Upgrade

Upgrade

This content is archived.
The upgrade is complete.

This user guide is designed to help the Lehigh HPC community continue their work during and after our clusters Sol and Hawk undergo an operating system upgrade in Spring, 2025.

This upgrade guide contains specific details about the timeline and usability of the cluster in the Spring, while our new quickstart guide is designed to help users familiarize themselves with the new system.

Summary

Any new users, or users building new calculations on our cluster, should rely on our modules system (Lmod) and scheduler (SLURM) to locate software and schedule their calculations on either the hawkcpu or rapids partitions, because these are the largest on our system. If you are using our legacy software or partitions, you should read below to learn how to migrate your workflow to our new software modules and upgraded nodes. Our team can provide consultation and answer questions if you send them in an HPC ticket.

Schedule

The following table reports our upgrade progress and anticipated schedule. The "Lmod architecture" refers to the highest-possible architecture module that you can load in Lmod when using the new modules system explained in the quickstart guide.

Upgrade Date

Old Partition

New Partition

Lmod Architecture

Comments

Upgrade Date

Old Partition

New Partition

Lmod Architecture

Comments

Completed

rapids

ice24v2

Completed

lake-gpu

ice24v2

Completed

hawkcpu

cascade24v2

Completed

hawkcpu

cascade24v2

Completed

hawkgpu

cascade24v2

Completed

hawkmem

cascade24v2

Completed

ima40-gpu

-

haswell24v2

-

Completed

pisces

-

cascade24v2

-

Completed

eng-gpu

haswell

haswell24v2

-

12 May

chem (part)

hawkcpu

cascade24v2

-

12 May

chem (part)

haswell

haswell24v2

-

12 May

health

haswell

haswell24v2

absorbed into Haswell

14 May

im2080-gpu

haswell

haswell24v2

#SBATCH --constraint=gpu:2080

19 May

im1080-gpu

haswell

haswell24v2

#SBATCH --constraint=gpu:1080

21 May

engi

haswell

haswell24v2

-

21 May

engece

hawkcpu

cascade24v2

absorbed into Hawkcpu

21 May

infolab

haswell

haswell24v2

-

21 May

engc

haswell

haswell24v2

-

21 May

enge

haswell

haswell24v2

-

21 May

lts-gpu

haswell

haswell24v2

#SBATCH --constraint=gpu:1080

When the upgrade is complete, the vast majority of the older hardware on the cluster will be centralized in a single haswell partition with a corresponding Lmod architecture module called haswell25v1. Users will be able to target specific hardware within this partition by using the typical SLURM flags to select the number of nodes, cores, and amount of memory, if necessary.

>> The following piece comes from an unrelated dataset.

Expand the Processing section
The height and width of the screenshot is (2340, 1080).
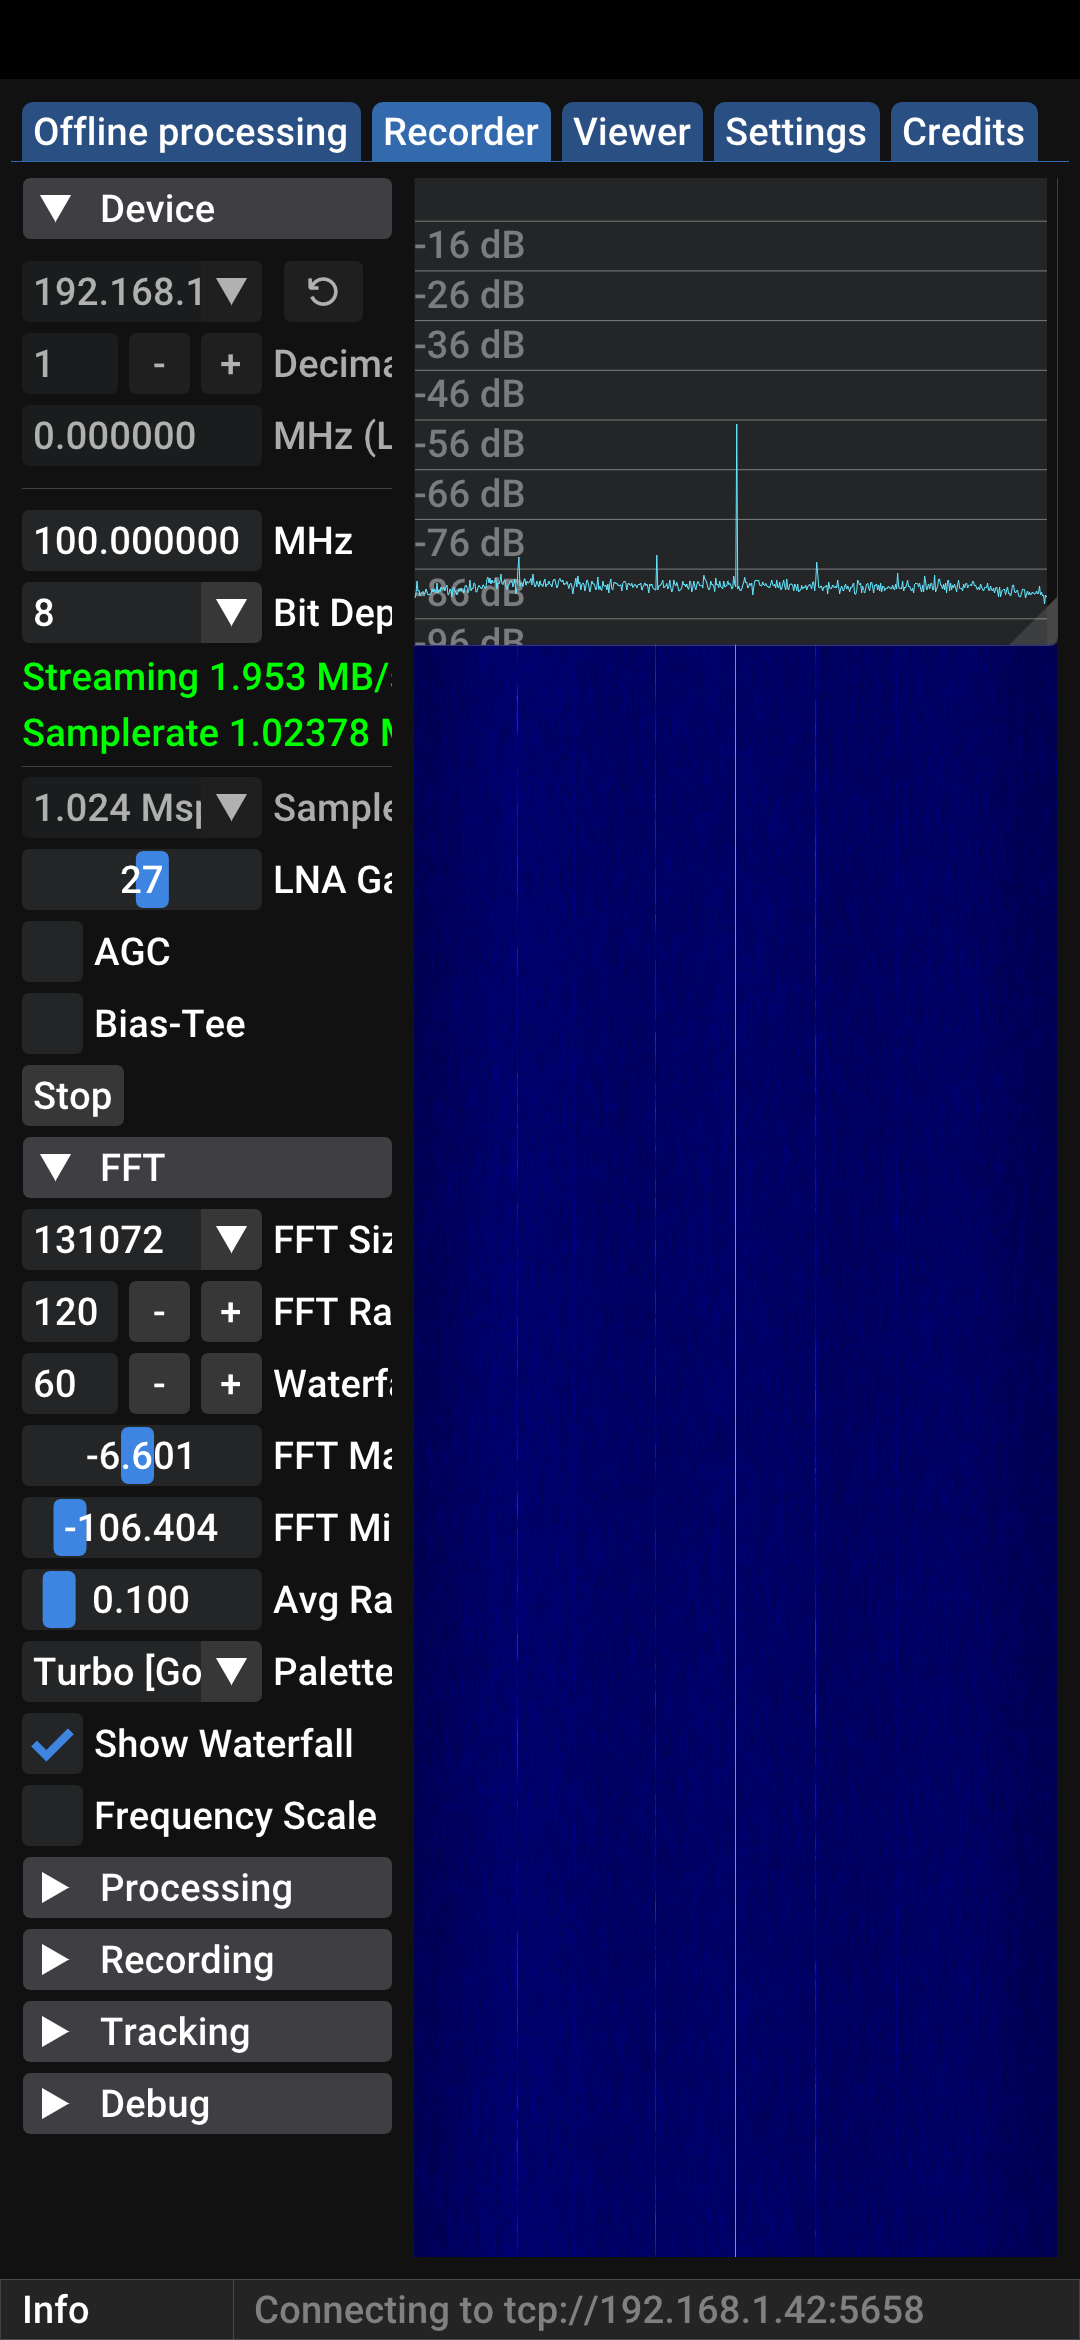(206, 1888)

Using a single, large partition will make it possible to increase our utilization rate, since the vast majority of computations can run on a single node in this partition.

We will update the table above through the end of the transition period. A complete explanation of the Lmod architecture scheme is provided on the quickstart guide.

Milestones

Since we started the upgrade in January, we have reached the following milestones:

  1. We upgraded our modules system (Lmod) and installed dozens of upgraded software packages using Spack.

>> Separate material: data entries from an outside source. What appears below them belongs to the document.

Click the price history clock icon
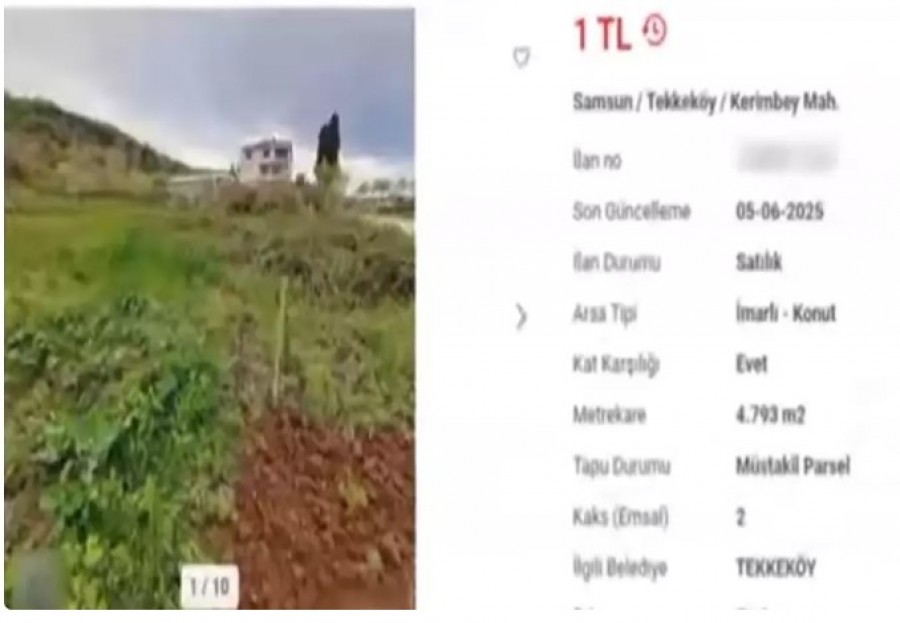This screenshot has height=623, width=900. click(655, 31)
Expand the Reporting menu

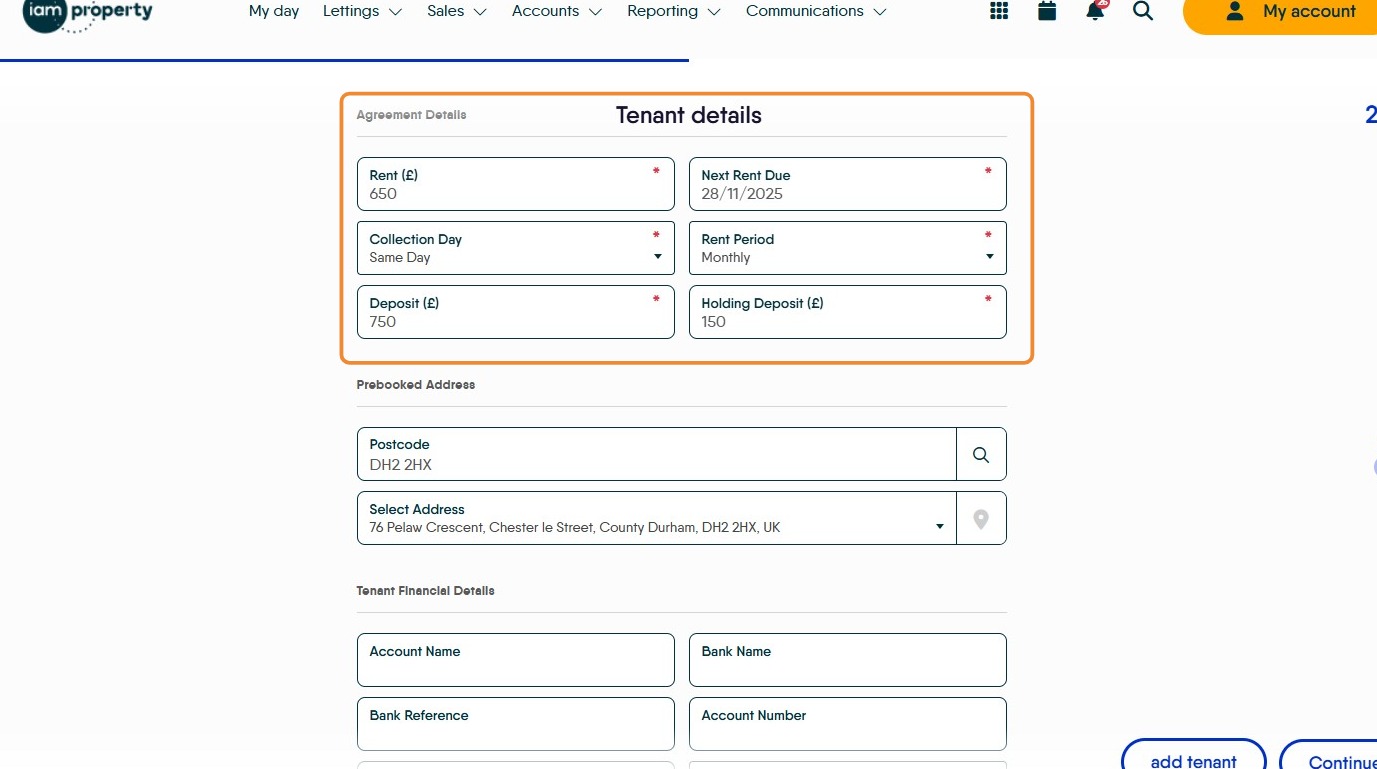pyautogui.click(x=674, y=11)
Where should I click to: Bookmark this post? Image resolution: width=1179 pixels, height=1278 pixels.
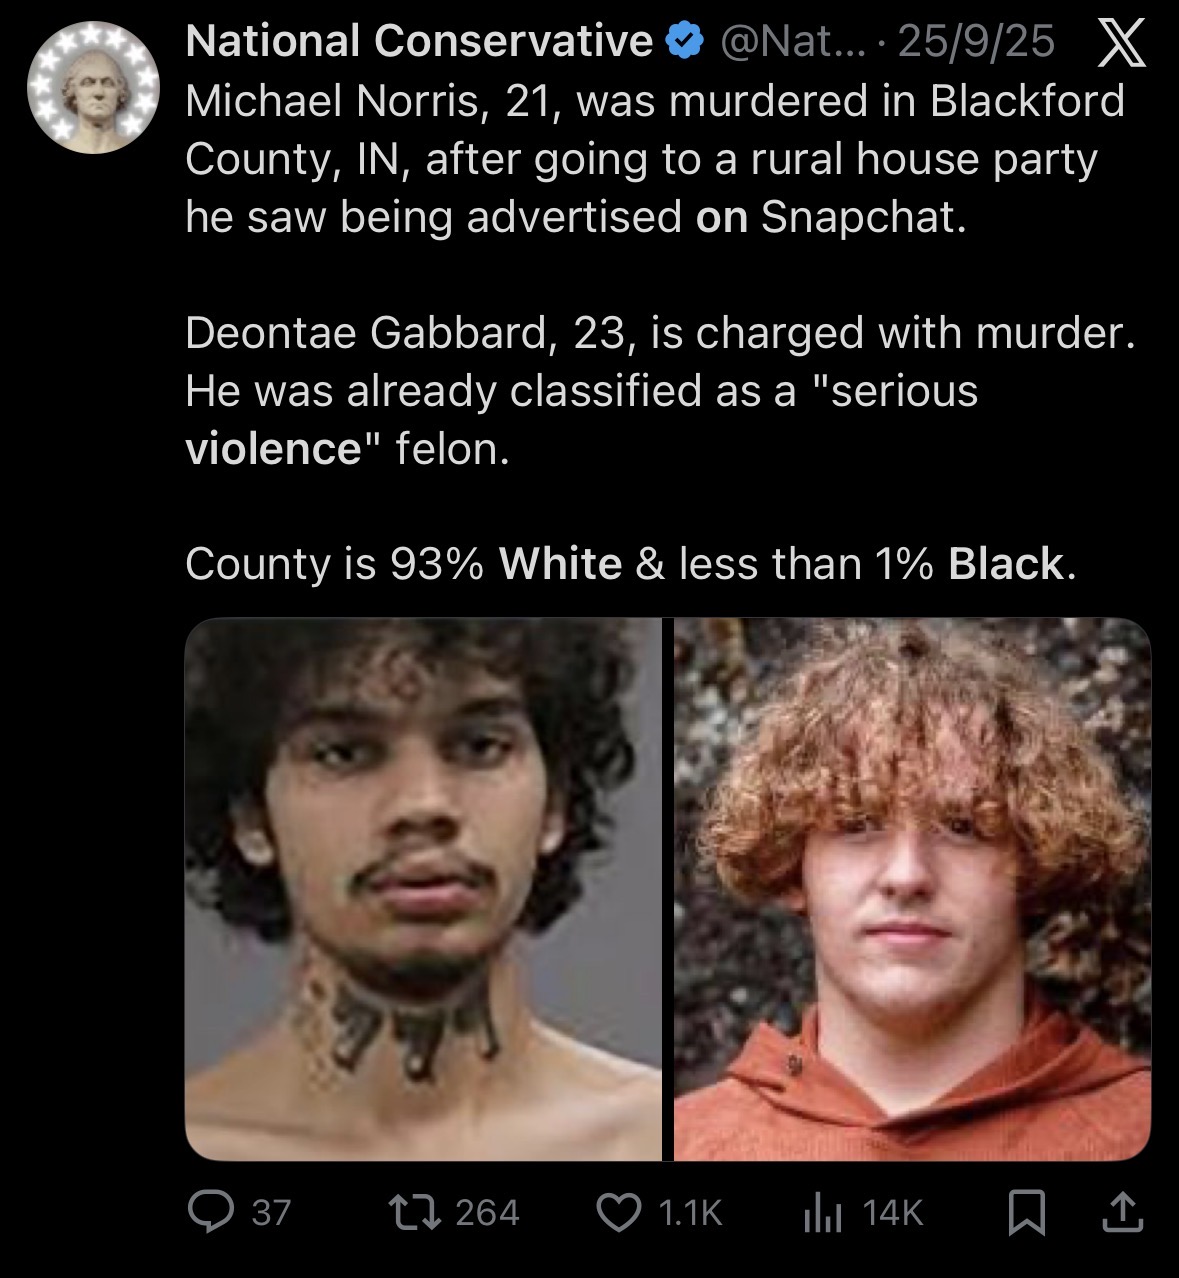(1027, 1214)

  2. The new software can be accessed exclusively through the modules system, which now spans three architectures (Haswell, Cascade Lake, and Ice Lake). We have eliminated a bug in which the modules system would sometimes fail silently. This improves the usability of the module system.

  3. SLURM has been upgraded to a more recent version (23.02.8). All historical accounting data were retained.

  4. The head node has been upgraded to a Cascade Lake architecture. We are now using a virtual machine (VM) in order to add more resiliency sometime in 2025. Please note that the login node has fewer resources for each user (50% of one core, 512MB RAM), but this can be sidestepped by using our high-availability partition (see item 5).

  5. We reserved a full node for high-availability access. Users can submit interactive jobs to the hawkcpu-express partition with virtually no wait time. Users are restricted to running one job at a time, with up to 6 cores for up to 6 hours. This partition is now the default for applications on the web portal (see item 6).

  6. We upgraded the Open OnDemand web portal at hpcportal.cc.lehigh.edu to the latest version (4.0), and installed new Jupyter, Matlab, and Virtual Desktop applications. When used with the hawkcpu-express partition, users should experience virtually no wait time for interactive jobs, prototyping, and development.

Last Call for Legacy Software

In our midpoint update message, we explained that we will be upgrading all of the remaining partitions on the cluster soon. This means that anyone who is still using our legacy software explained below MUST migrate their work to an upgraded partition.

Before the "last call", the date at which our schedule concludes, any users who are not yet running their calculations on the already-upgraded partitions will need to take two steps:

  1. Migrate your work to an upgraded partition, for example hawkcpu.

  2. If you want to use a partition marked haswell on the schedule, open an HPC ticket to ask us to add a software module (see instructions for using Haswell below).

For many users, step one is simple: you can change the partition specified by #SBATCH -p in your SLURM scripts and update your module load commands to find new software. To explain further, we will work through an example.

How can you migrate to an upgraded partition?

Imagine that you are using the enge partition to run a LAMMPS calculation. Your SLURM job script might include these two lines (along with other commands):

#!/bin/bash #SBATCH -p enge module load lammps/20200303

The first line tells SLURM to send this job to the enge partition. This partition is not yet upgraded. The second line loads a piece of our legacy software, which was installed before the upgrade.

To upgrade this workflow, you can search for the lammps module: